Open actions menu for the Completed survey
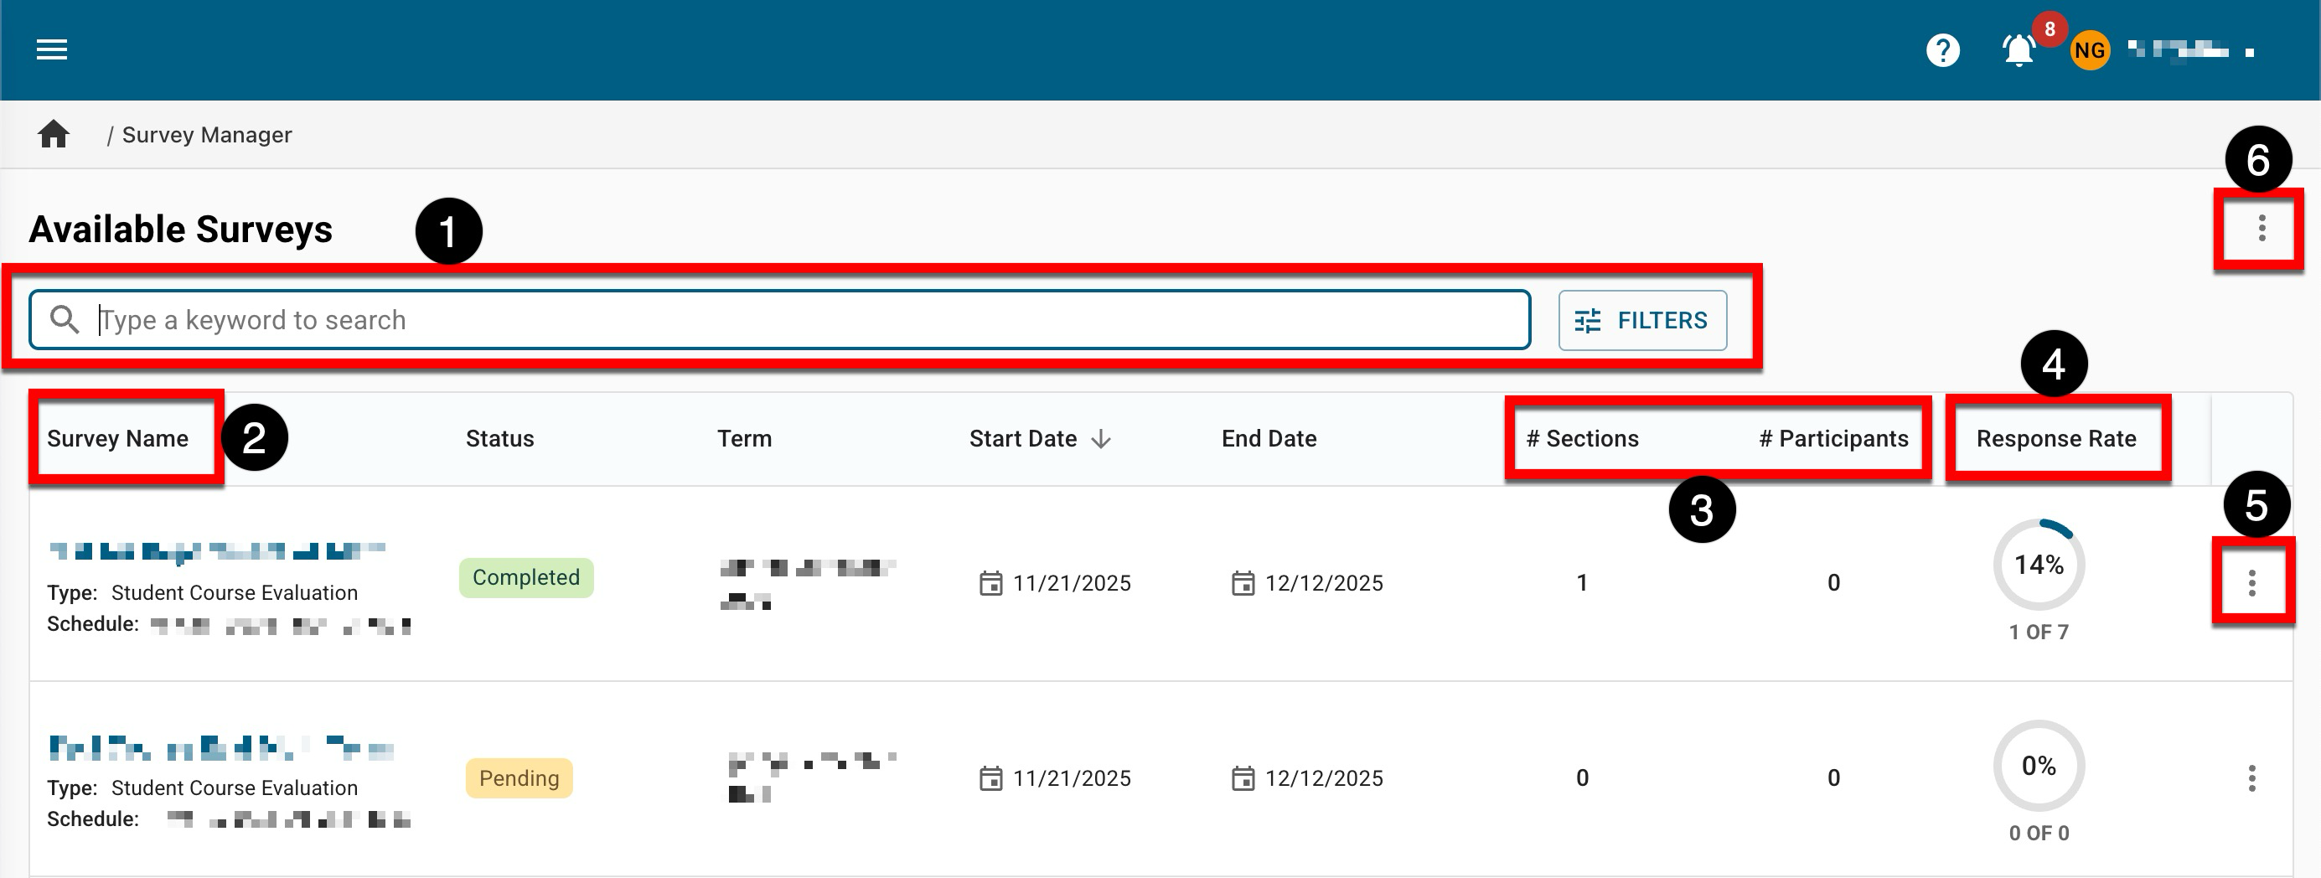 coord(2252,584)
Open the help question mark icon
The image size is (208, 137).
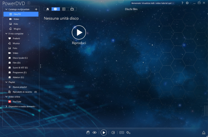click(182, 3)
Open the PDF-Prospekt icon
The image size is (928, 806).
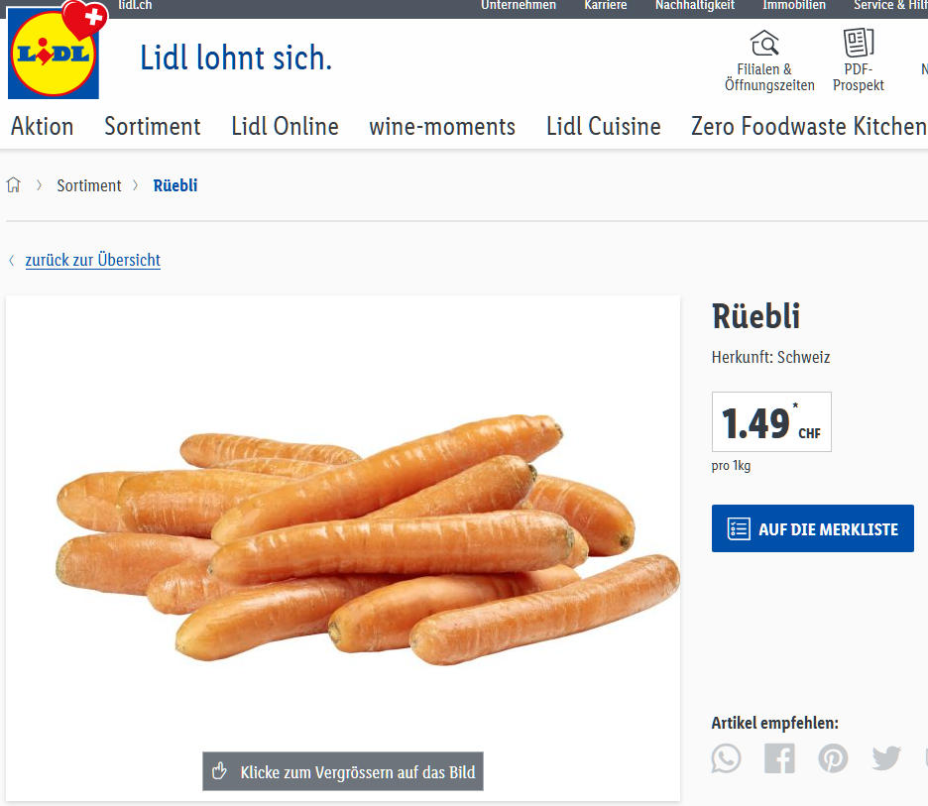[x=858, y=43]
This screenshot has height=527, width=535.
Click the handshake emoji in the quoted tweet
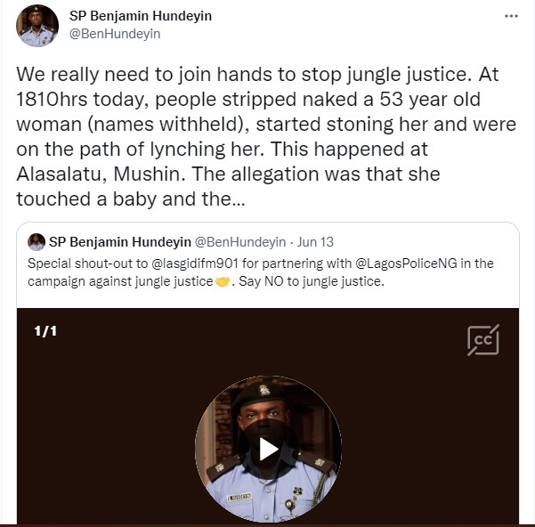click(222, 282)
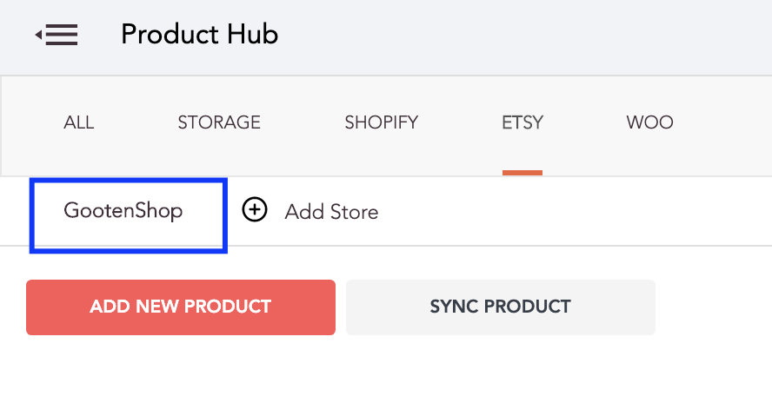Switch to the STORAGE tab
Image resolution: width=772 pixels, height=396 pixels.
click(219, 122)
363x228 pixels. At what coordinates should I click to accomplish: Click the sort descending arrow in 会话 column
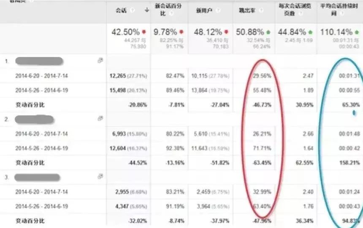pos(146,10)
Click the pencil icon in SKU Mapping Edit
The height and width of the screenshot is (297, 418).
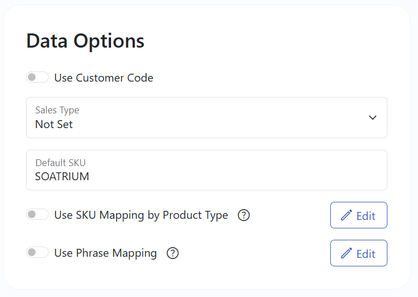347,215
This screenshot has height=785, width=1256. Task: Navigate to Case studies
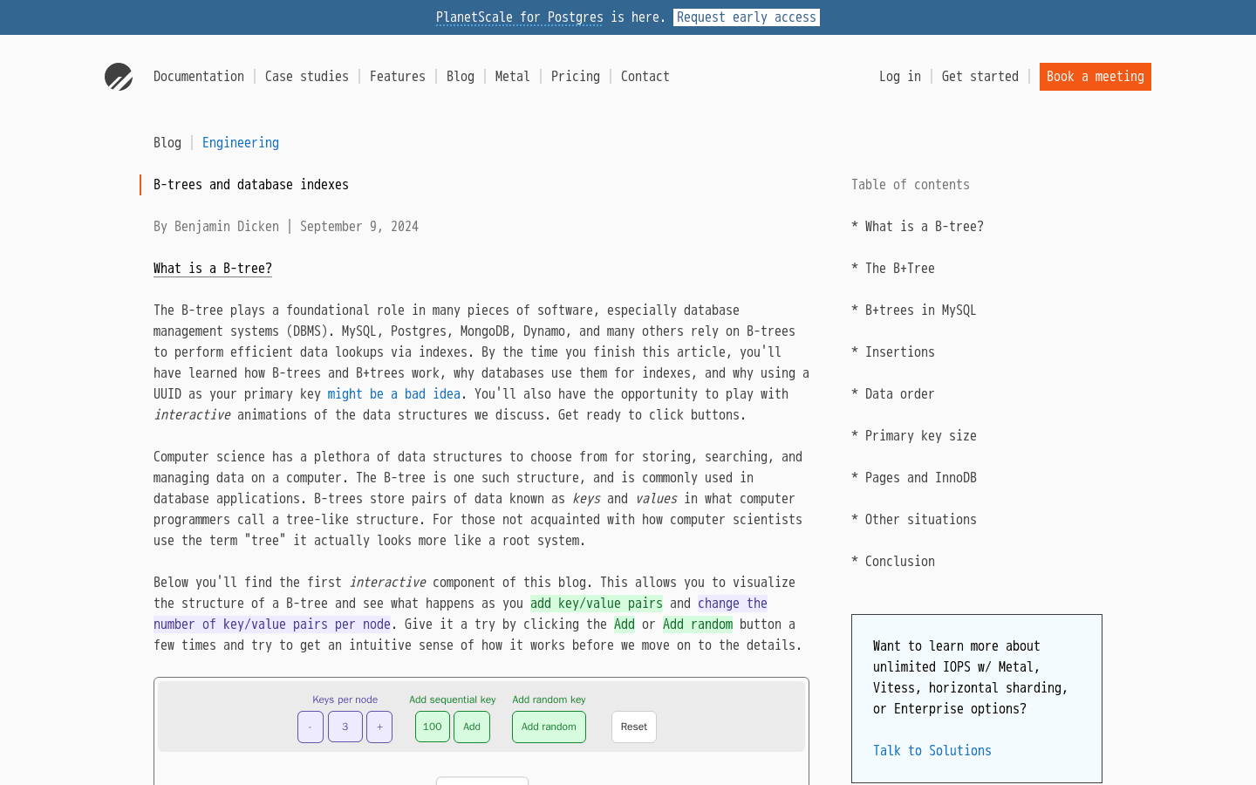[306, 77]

==================================================

Go through the listing above and retype it exactly, skipping every picture.

→ **YOUR RESPONSE**
Open actions menu for the Completed survey
 coord(2252,584)
Open the help question mark icon
The image size is (208, 137).
click(182, 3)
Open the PDF-Prospekt icon
The image size is (928, 806).
[x=858, y=43]
This screenshot has height=527, width=535.
Click the handshake emoji in the quoted tweet
click(222, 282)
Switch to the STORAGE tab
Image resolution: width=772 pixels, height=396 pixels.
click(219, 122)
363x228 pixels. At what coordinates should I click to accomplish: Click the sort descending arrow in 会话 column
pos(146,10)
Click the pencil icon in SKU Mapping Edit
The height and width of the screenshot is (297, 418).
347,215
This screenshot has height=785, width=1256. Task: Navigate to Case studies
[306, 77]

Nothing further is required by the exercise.